#### SOURCE INFORMATION ####

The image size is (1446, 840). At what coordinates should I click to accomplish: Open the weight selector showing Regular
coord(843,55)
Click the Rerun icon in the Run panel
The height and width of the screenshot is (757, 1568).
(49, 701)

####

**WORK TO COMPLETE:** This exercise calls for repeating every line of the data exactly.

**ANSWER BOX:**
The image size is (1446, 840). At what coordinates should I click to accomplish: Open the weight selector showing Regular
coord(843,55)
Click the Rerun icon in the Run panel
The height and width of the screenshot is (757, 1568).
(49, 701)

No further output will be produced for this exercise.